Sign your organization on to the letter to the U.S. Congress demanding the removal of biomass subsidies in the American Power Act by contacting Rob Mida at mida@energyjustice.net or 215-743-4884.


 
Legislation Watch

American Power Act Pimps Biomass

On May 12 the U.S. Senate unveiled the American Power Act and--as expected--this short-sighted bill is chock full of subsidies for polluting, trash and tree burning biomass incinerators disguised as "clean and green" energy.

The supposed purpose of the American Power Act is to reduce pollution, improve the health of families and the environment, and ensure that the U.S. leads the global community in combating the threat of climate change. Promoting biomass incineration is directly contrary to every one of those goals. Instead of biomass, we must invest in zero-waste, zero-emission renewable energy such as wind, solar, small hydro and wave power.
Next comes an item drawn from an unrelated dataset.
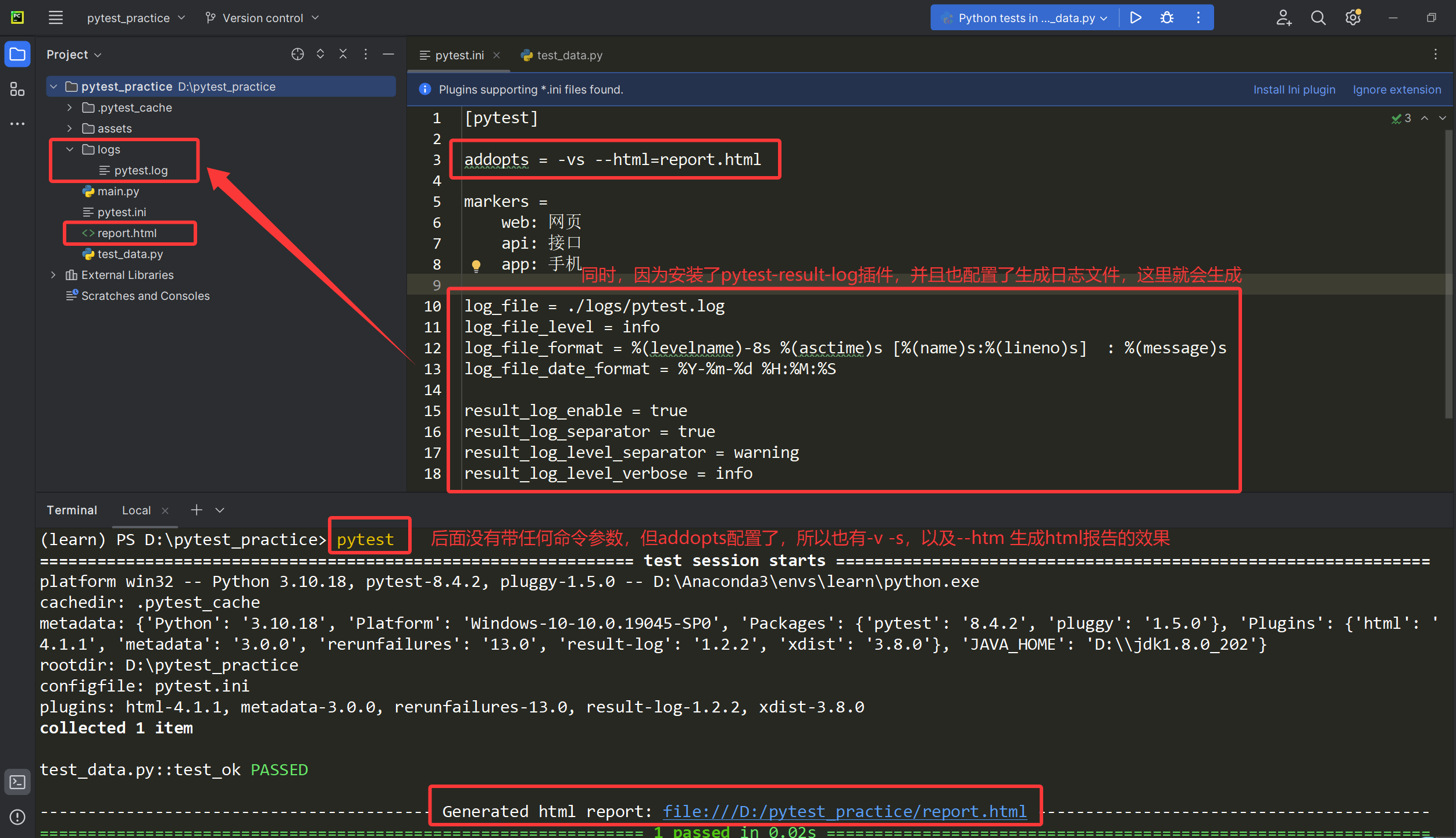
Task: Open the main menu hamburger
Action: pyautogui.click(x=55, y=18)
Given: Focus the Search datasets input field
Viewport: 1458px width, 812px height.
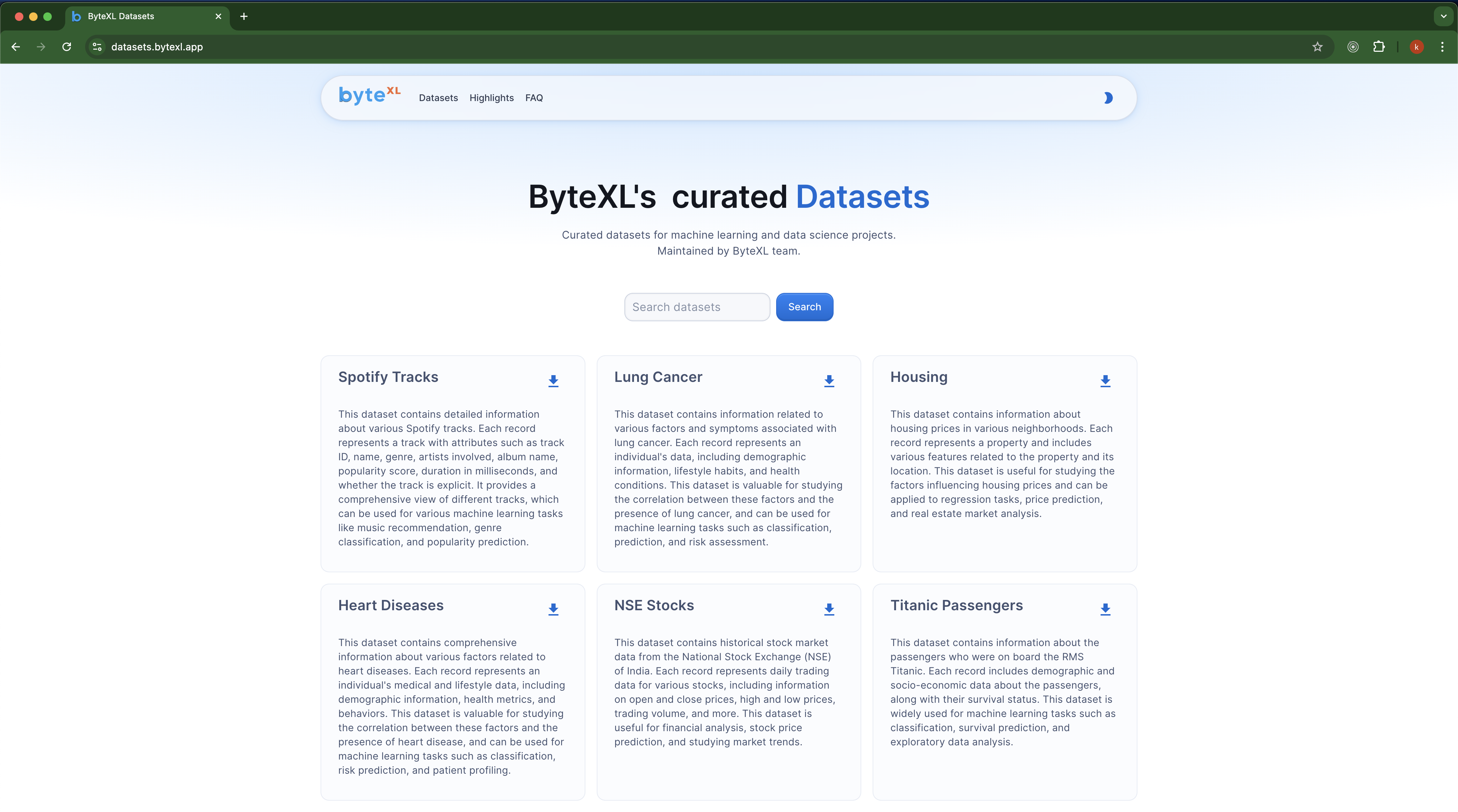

A network of environmental, health, social justice, governmental accountability and community groups has drafted a letter to Congress requesting the removal of biomass subsidies from the American Power Act.


 
Trashing the Climate

Recycling Dumped for Incineration

April 2010 Ocean City, Maryland terminated its recycling program in favor of sending its trash (full of recyclables) to the Covanta trash incinerator in Chester, Pennsylvania--one of the nation's largest, burning 2,688 tons of trash a day.

Anti-incineration advocates have claimed for decades that burning trash for electricity--aside from creating serious air pollution issues--incentivizes over-consumption and waste. Mike Ewall of Energy Justice Network, who has worked against environmental racism in Chester since 1994 says, "this arrogant and racist decision is yet another slap in the face to Chester residents, who are now organizing to get Ocean City to reverse this awful decision."